= Exercise directions =
Please, in the data that follows, copy exactly the lines from the line with "Viewport: 1568px width, 773px" through the last one, both included. Do not include pictures.

Start of Provided material

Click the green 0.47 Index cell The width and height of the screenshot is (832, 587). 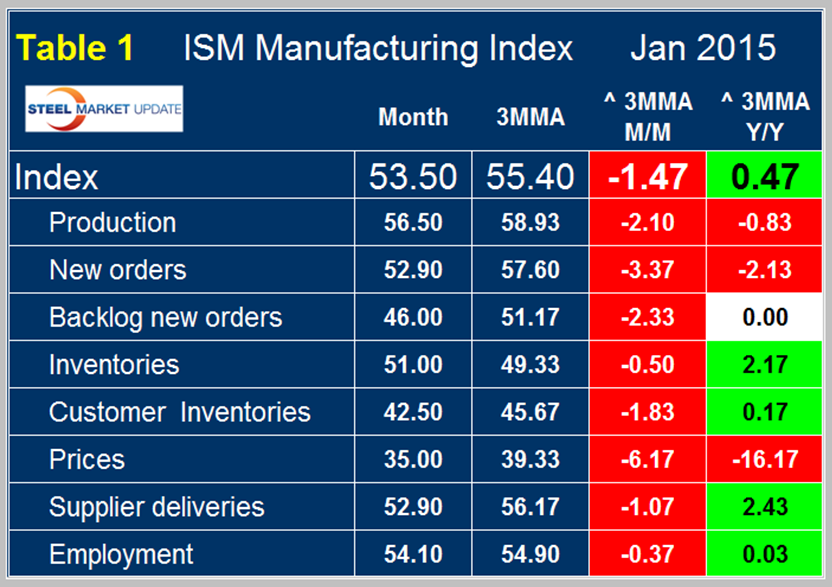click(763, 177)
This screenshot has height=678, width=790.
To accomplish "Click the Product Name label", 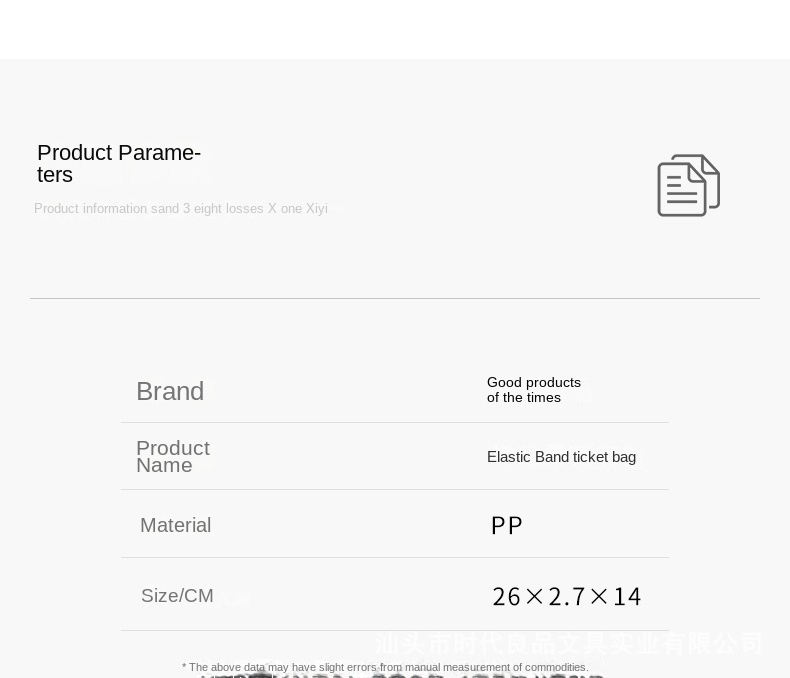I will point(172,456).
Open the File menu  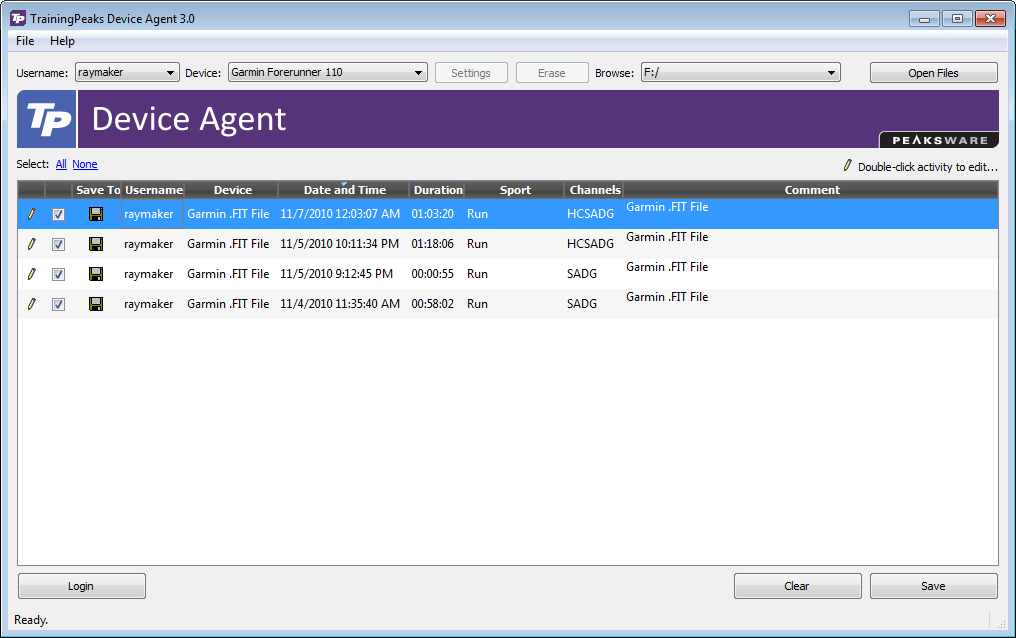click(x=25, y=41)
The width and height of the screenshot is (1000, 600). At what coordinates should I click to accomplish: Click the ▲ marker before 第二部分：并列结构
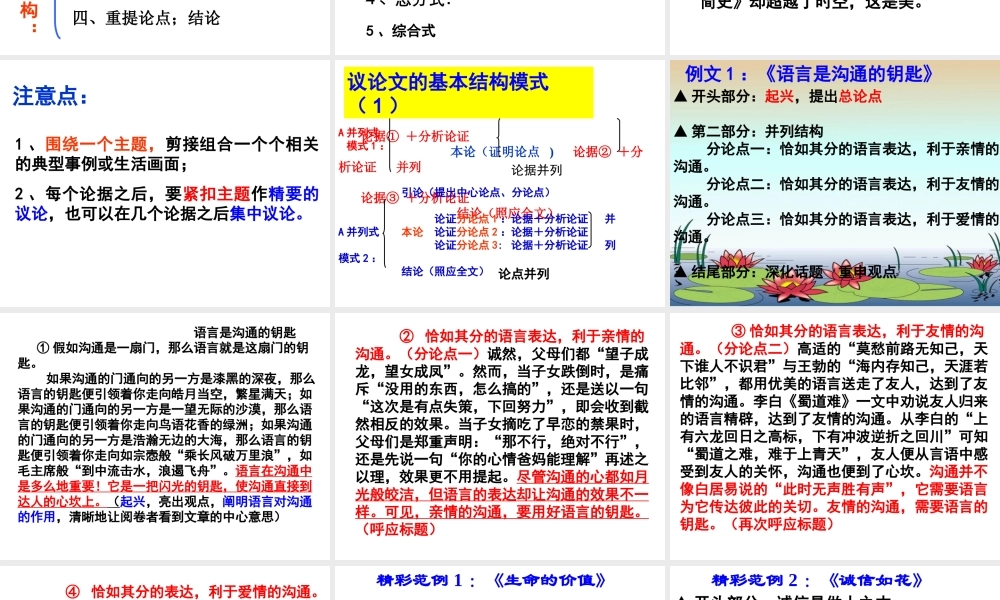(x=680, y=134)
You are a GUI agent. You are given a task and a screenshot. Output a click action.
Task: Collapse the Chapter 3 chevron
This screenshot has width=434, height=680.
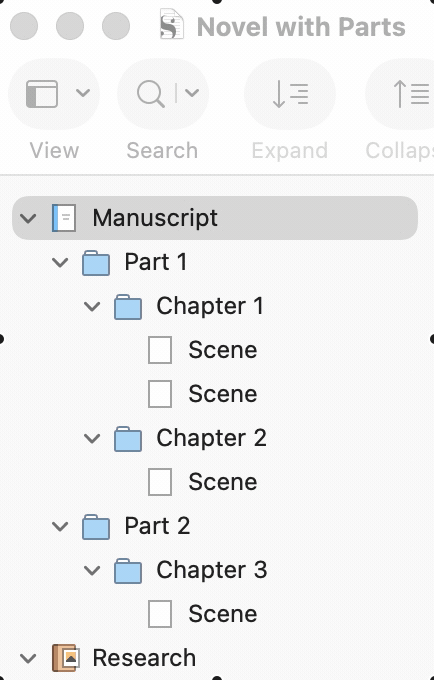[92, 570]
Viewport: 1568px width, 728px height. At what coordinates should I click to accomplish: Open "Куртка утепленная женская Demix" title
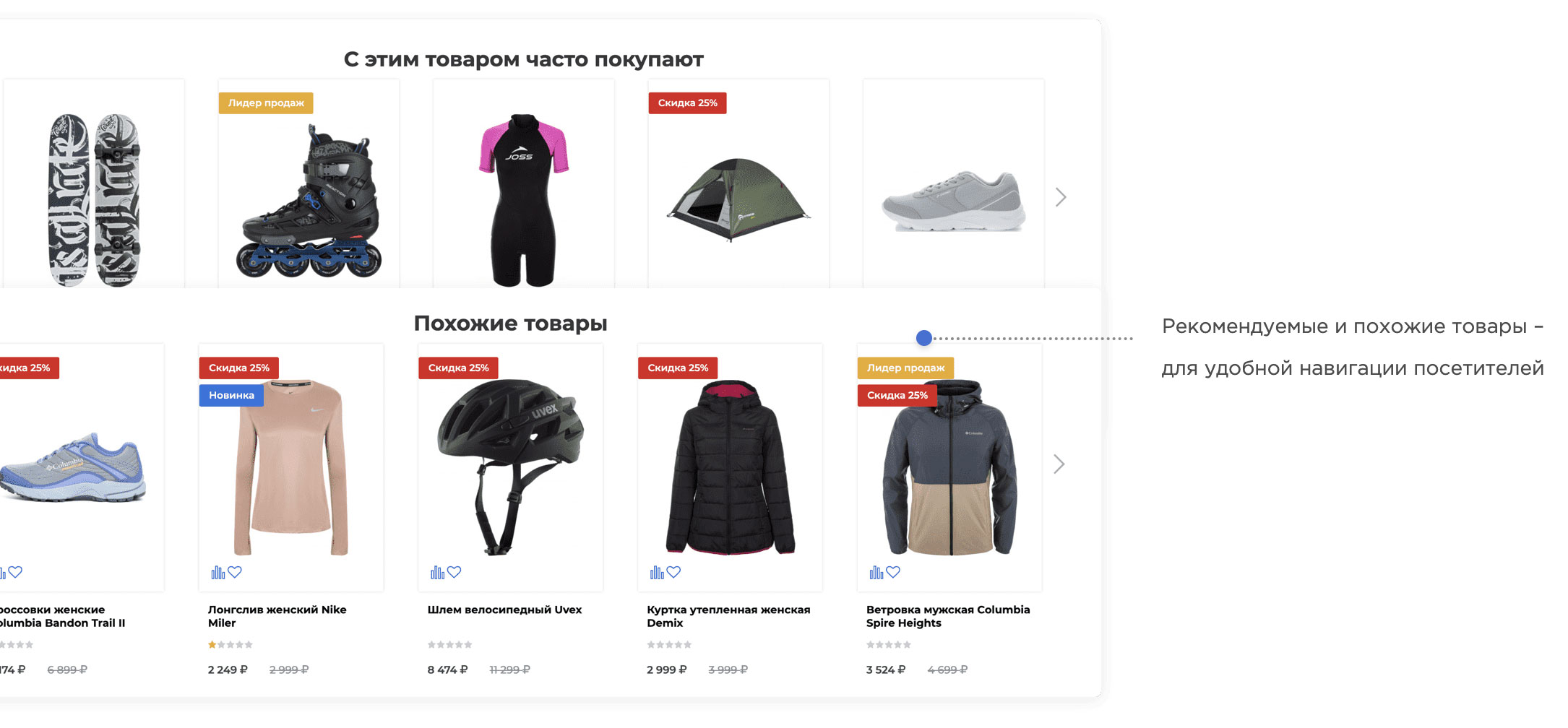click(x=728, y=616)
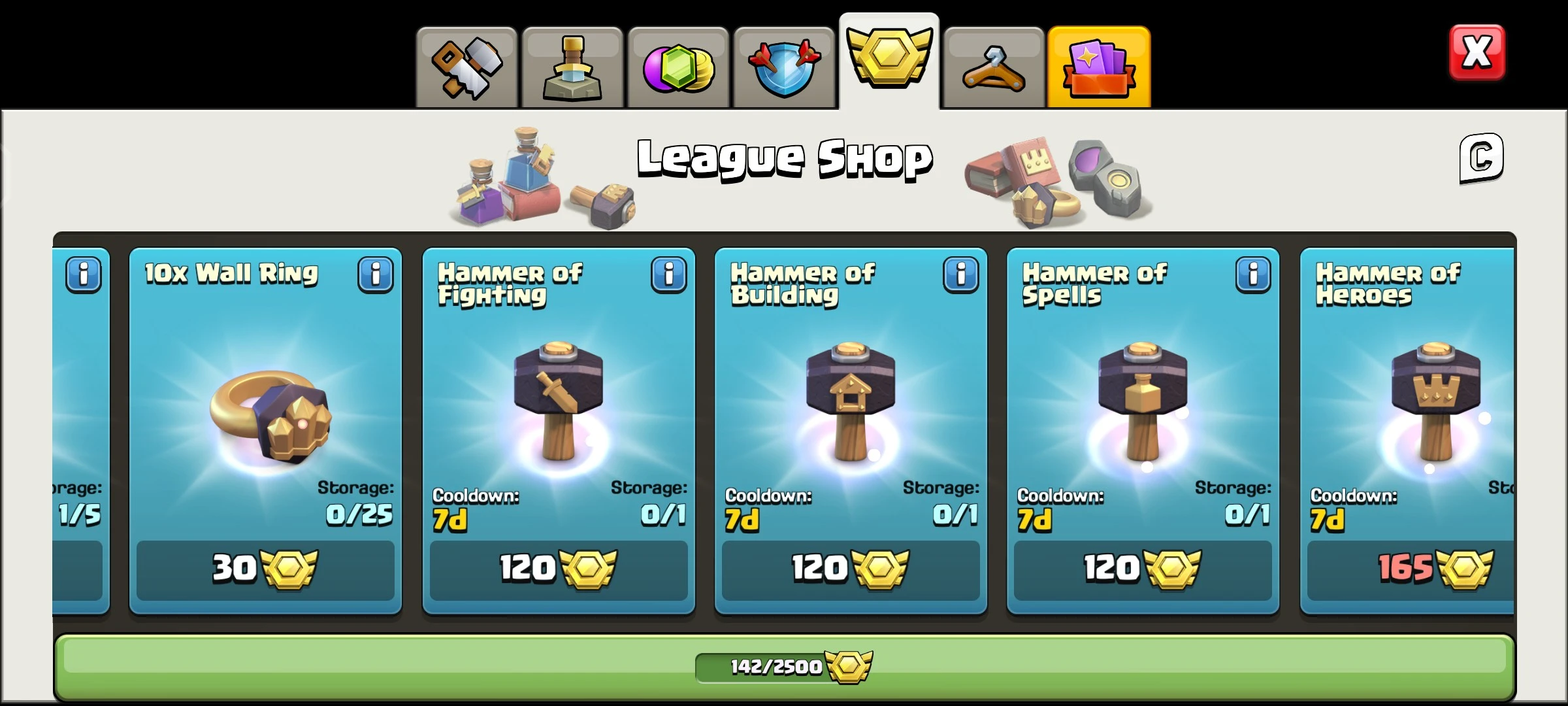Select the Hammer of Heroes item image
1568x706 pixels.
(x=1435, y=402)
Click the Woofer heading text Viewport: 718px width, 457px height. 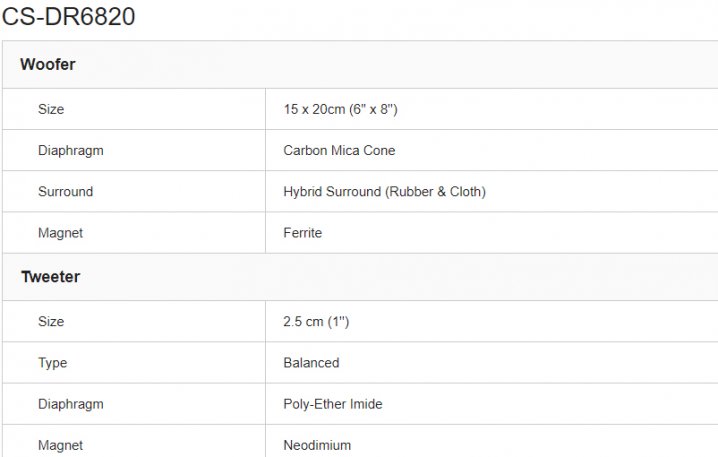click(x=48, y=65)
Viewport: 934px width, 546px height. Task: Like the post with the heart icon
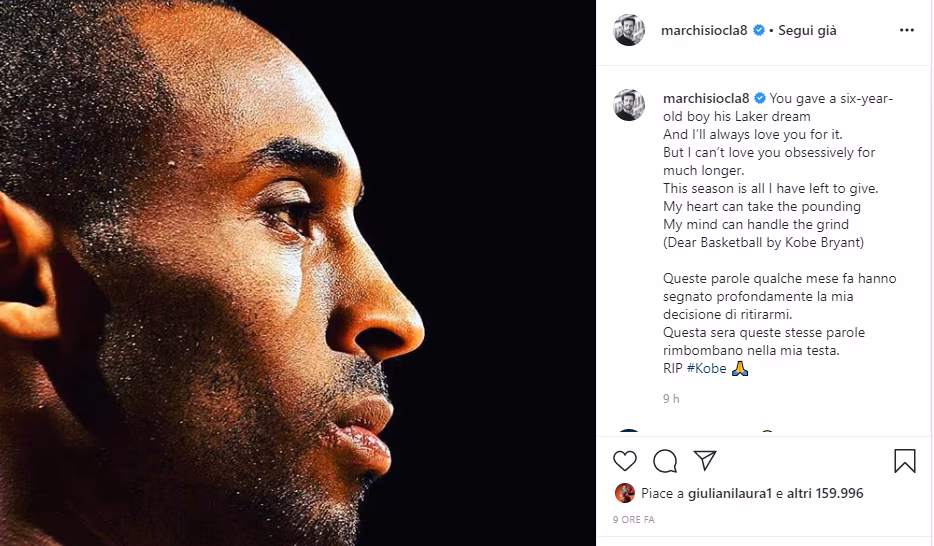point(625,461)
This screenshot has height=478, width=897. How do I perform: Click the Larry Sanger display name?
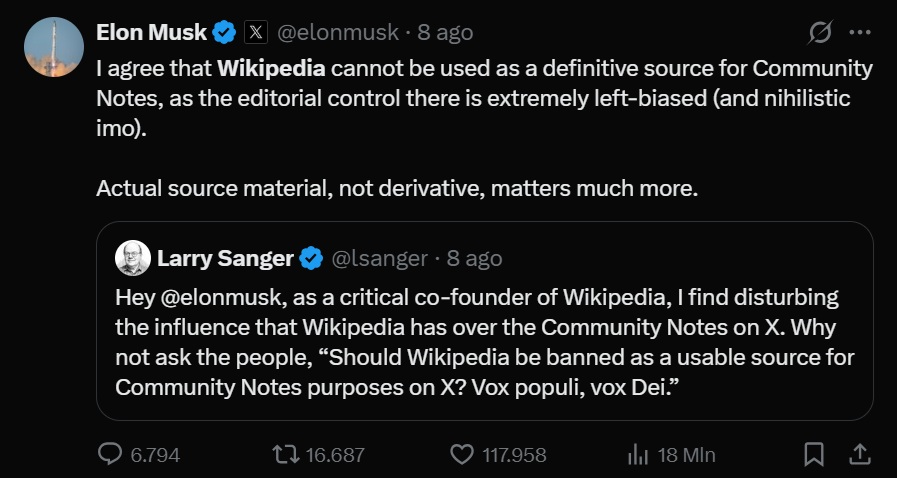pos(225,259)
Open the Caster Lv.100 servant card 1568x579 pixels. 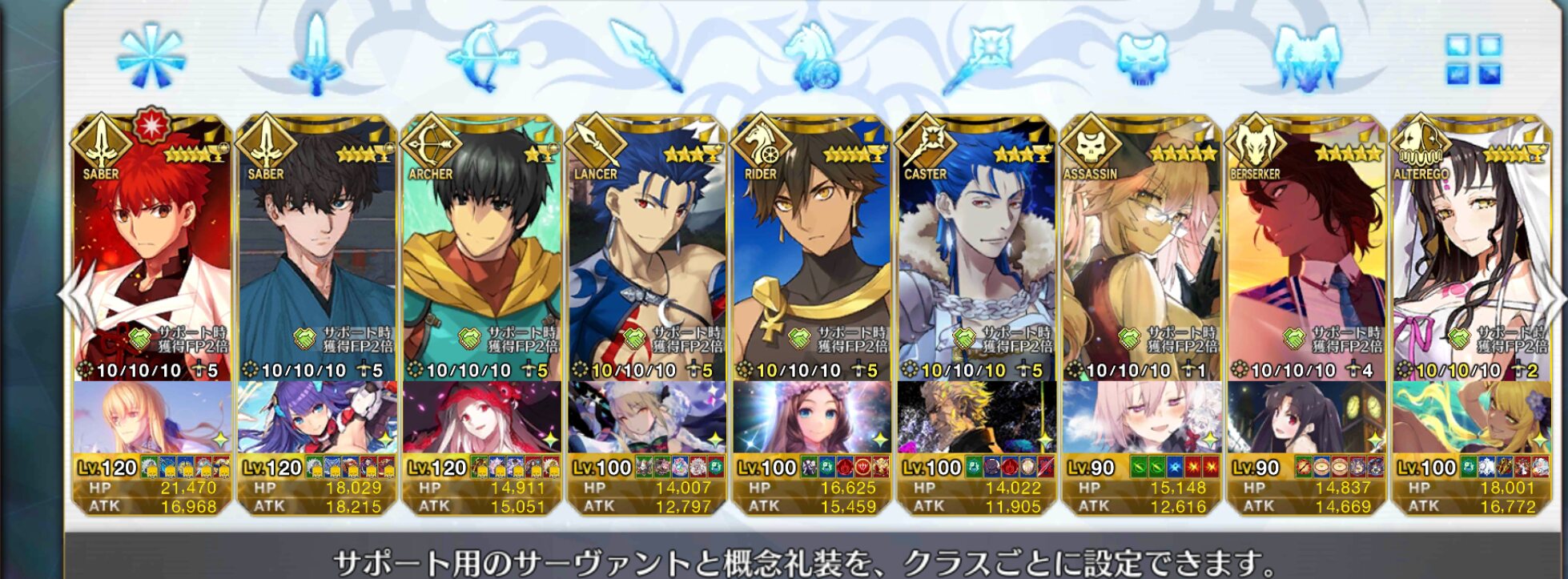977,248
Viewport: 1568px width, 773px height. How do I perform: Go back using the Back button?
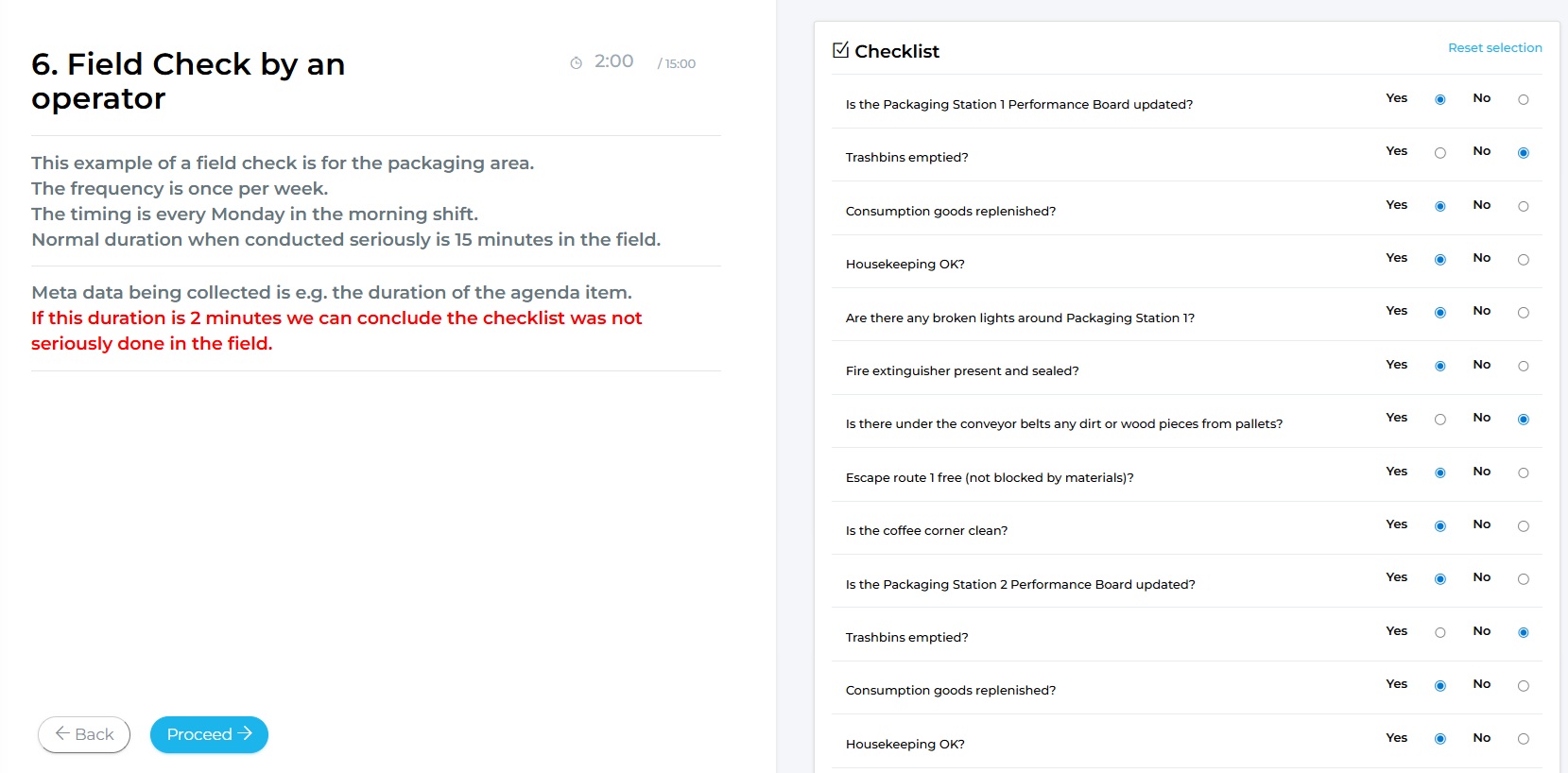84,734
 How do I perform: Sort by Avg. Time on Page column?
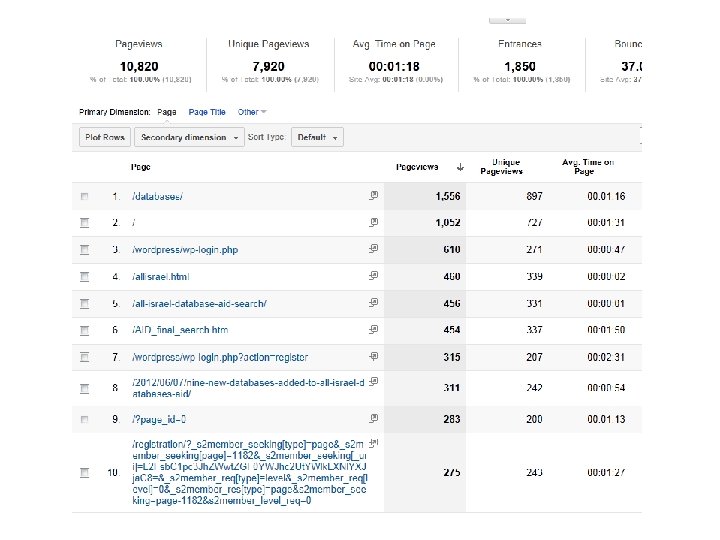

End of Provided material

= Solution to the exercise =
Viewport: 1568px width, 773px height. How do I perform: Go back using the Back button?
84,734
 How do I perform: Sort by Avg. Time on Page column?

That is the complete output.